PAGE TEXT:
EdtechX Holdings Acquisition Corp. II (NASDAQ: EDTXU), the edtech-focused SPAC, will use a pioneering methodology to evaluate the ESG credentials of potential target businesses in the edtech space.
The proprietary methodology, one of the first of its kind in the edtech sector, has been developed by EdtechX Holdings (EdtechX), a leading European edtech investment platform, and specialist education technology investment bank, IBIS Capital. The methodology examines seven ESG metrics material to the edtech sector including factors such as reach and affordability, efficacy of education or training, responsible selling and marketing practices, customer privacy and data security among others.
Key performance indicators within each edtech-specific category, such as the number of students enrolled (including those enrolled from underserved geographies and low-income households), course completion rates and job-placement rates, help investors to accurately assess the efficacy of ESG initiatives and the strengths, weaknesses, and risks of potential investments in the sector.
EdtechX and IBIS Capital hope its comprehensive methodology will also help edtech companies assess their own ESG criteria and performance, as well as assisting the rising number of generalist investors seeking to enter the space. EdtechX Holdings Acquisition Corp. II will be the first SPAC to evaluate potential investments in this way, with the aim of attracting impact investors to the edtech industry.
ESG is a core focus for EdtechX, which last year launched the ‘SPACs for Good’ campaign. The pledge saw co-founders, Benjamin Vedrenne-Cloquet (pictured above, right) and Charles McIntyre (pictured, left), grant 4% of their SPAC founders shares to not-for-profit initiatives which support the digitalization of education. The campaign also encourages other SPAC founders and sponsor teams to pledge a minimum of 1% of their founders shares as a grant for the same causes. The co-founders hope to establish the campaign as a market standard.

DATA SEGMENT:
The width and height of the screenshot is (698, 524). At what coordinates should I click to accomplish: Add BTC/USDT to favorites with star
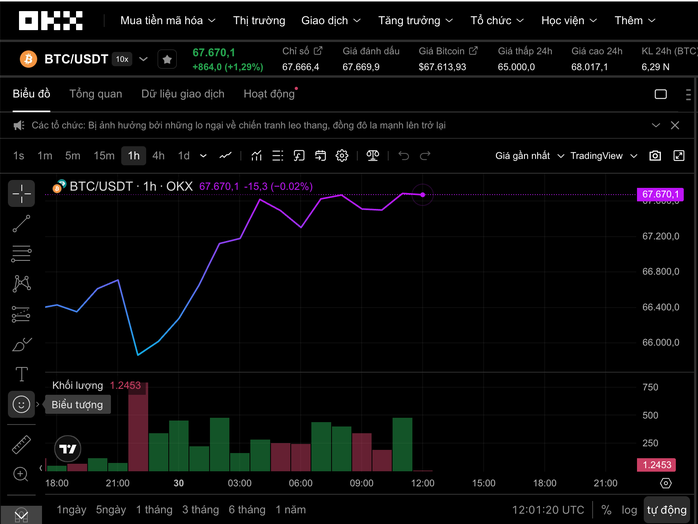click(167, 60)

PROBLEM STATEMENT:
Reproduce the stretch of the EdtechX announcement from "Key performance indicators" through "in the sector.", word for word. Work from the text alone, disregarding any knowledge from outside it.

ANSWER FOR THIS EXERCISE:
Key performance indicators within each edtech-specific category, such as the number of students enrolled (including those enrolled from underserved geographies and low-income households), course completion rates and job-placement rates, help investors to accurately assess the efficacy of ESG initiatives and the strengths, weaknesses, and risks of potential investments in the sector.